As Omicron variants over the past year shape-shifted the virus, a succession of monoclonal antibodies that helped prevent severe complications in high-risk people lost their effectiveness. A number of antiviral treatments to help prevent hospitalization remain: Paxlovid, molnupiravir, or remdesivir, which can be given to hospitalized patients.
Leidner, who was vaccinated, was infected last fall. Isbell does not know what COVID treatments he may have received before he was hospitalized.
“He had been exposed to COVID many times and did not get it,” Isbell said. “COVID may have hastened his death, but sadly, Berni’s health was declining for quite some time.”

Older adults
From the get-go, COVID has been a relentless stalker of older adults. They are more prone to health conditions, making them vulnerable to severe disease and death from the infection, and also their immune system has waned with age.
State data show the average age for COVID deaths was about 80 in late 2020, but dropped in spring 2021 to as low as 69 after most older adults received their first COVID vaccines.
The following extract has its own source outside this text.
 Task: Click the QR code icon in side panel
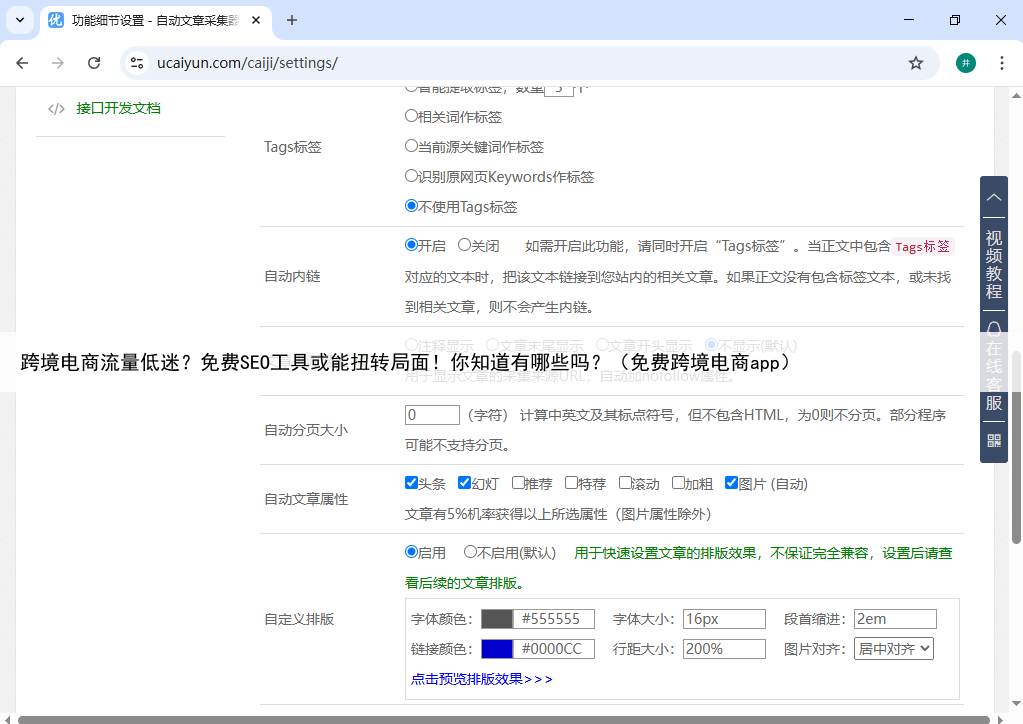click(993, 440)
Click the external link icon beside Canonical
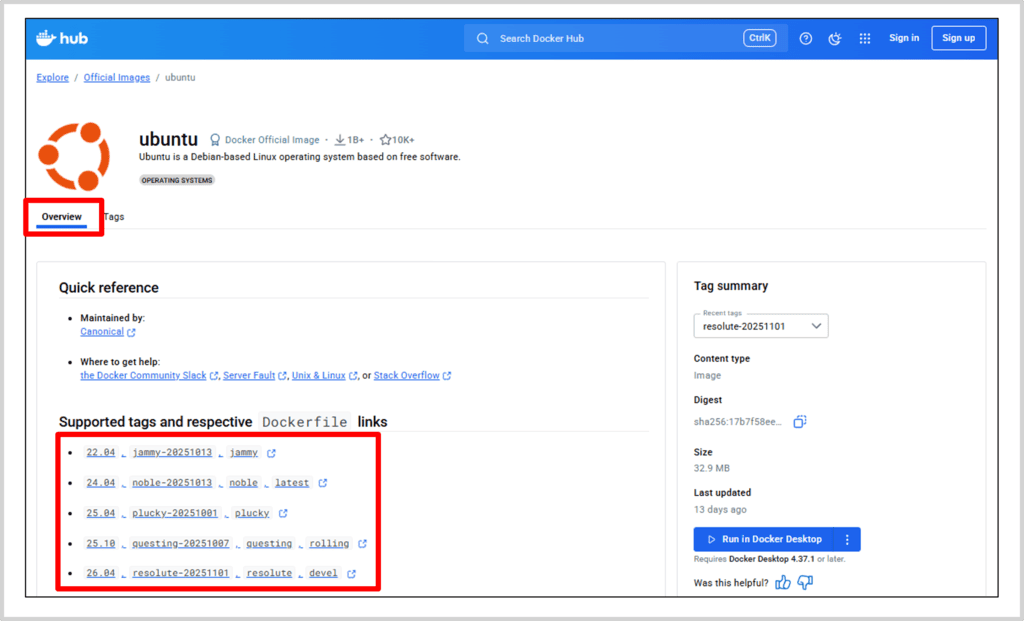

But the average age for COVID deaths has climbed back to near 80 again, as only about 60 percent of adults age 75 and older have received a second booster, state data show. Also, the number of younger people who have been infected, conferring them additional immunity, has grown.
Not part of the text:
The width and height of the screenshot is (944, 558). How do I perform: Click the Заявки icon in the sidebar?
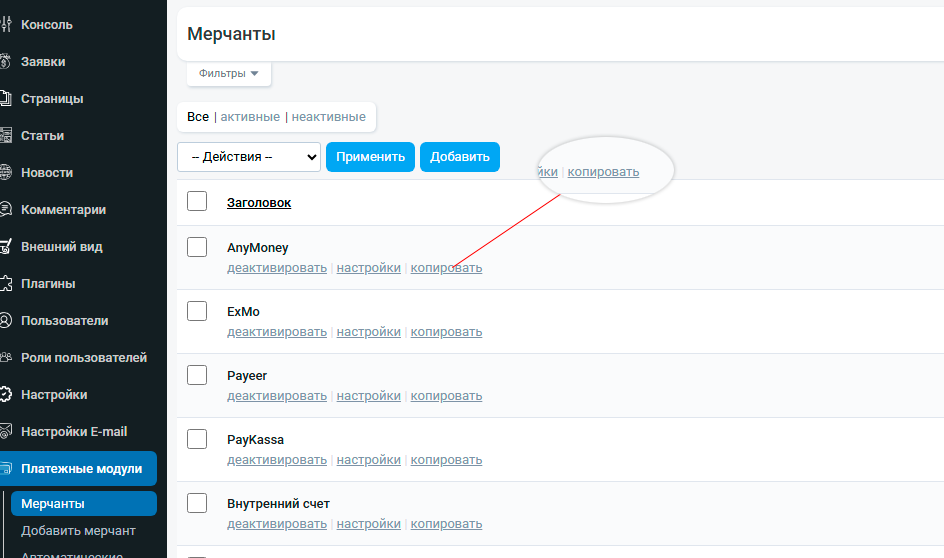point(5,61)

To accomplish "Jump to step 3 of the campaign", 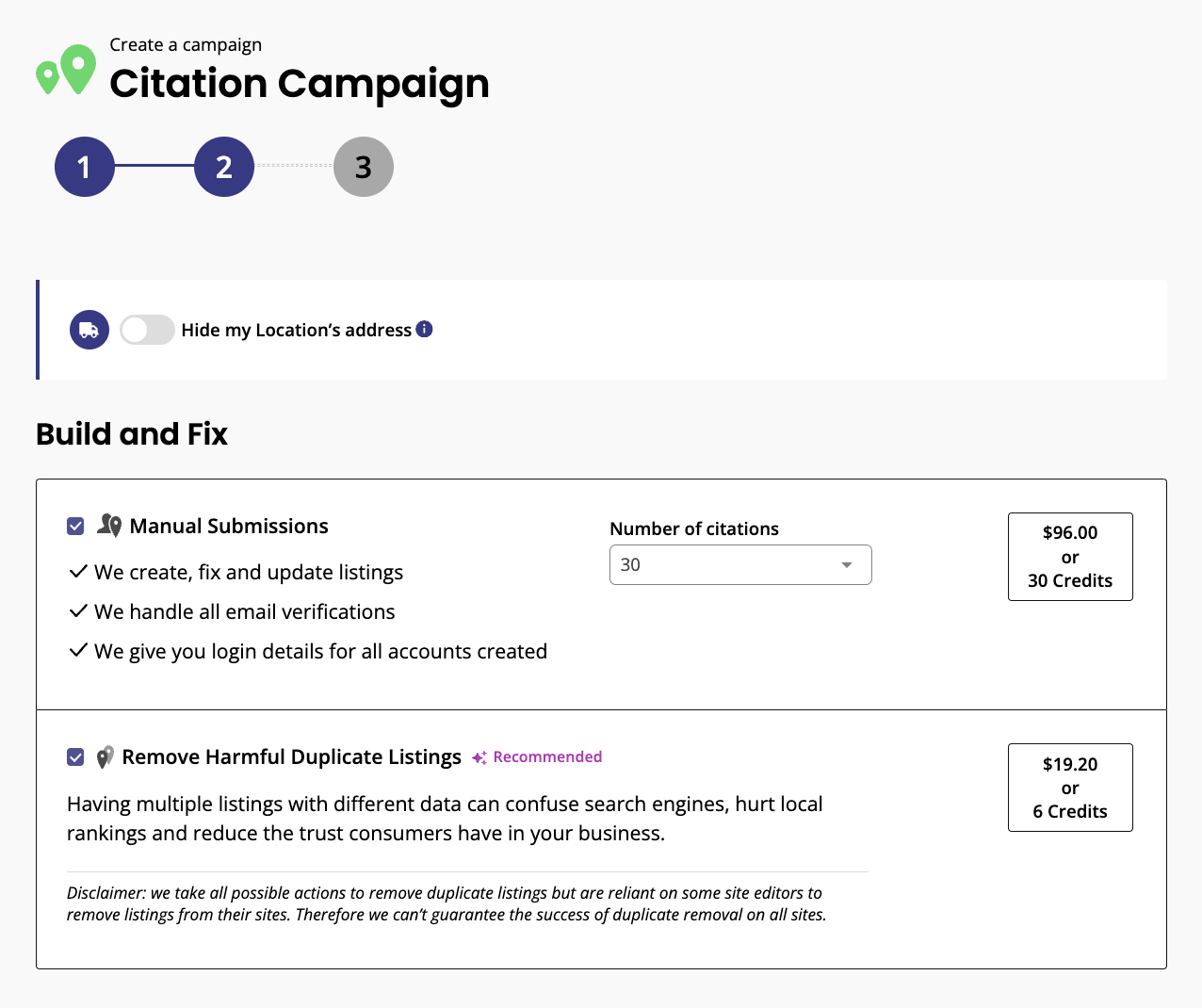I will click(x=364, y=167).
“The proportion of younger people who have had COVID is incredibly high now, so it pushes the ages [of COVID deaths] higher and higher,” said Dr. Paul Sax, clinical director of the division of infectious diseases, at Brigham and Women’s Hospital.
For 83 Massachusetts centenarians, several of whom survived the world’s deadly 1918 flu pandemic, COVID was the killer: their death certificates listed the infection as the cause, or a significant contributor, state records show.
Clara Catoe, 109, was the oldest centenarian to succumb to COVID in 2022. She died in December, nine days before her 110th birthday. The Springfield great-great-grandmother lived on her own on the top floor of a three-family home, passionately gardening and cooking until she was 103. That’s when she moved into a local nursing home after a serious fall.
“She liked reading her Bible and was thrilled when we gifted her a large-print Bible” as her eyesight failed, said her granddaughter, Veronica Catoe. “Her favorite saying was “Do your best and let God do the rest.”
Veronica said her grandmother adored her family and the simple things in life.

She never drank coffee or tea, instead choosing hot water in the morning with a dash of ginger in it.
“She bought lottery tickets,” Veronica said. “That was the one little thing she loved to do.”
Catoe religiously mailed her family holiday cookies and pound cake up until she was nearly 100, and still handled her own finances after that.
Veronica said her grandmother had no serious, chronic health problems at the time of her death. Her death certificate lists acute kidney injury as the cause of death, with COVID and “advanced age” playing a significant role.
As Massachusetts and the country face a fourth year with COVID, Levy, the BU researcher, said public attention to COVID deaths has dissipated, and one of the most powerful tools to protect against serious disease and death is still woefully underused.
“The majority of people aren’t up to date on boosters, and there is not a lot of concern about that,” Levy said. “Most people have let it go.”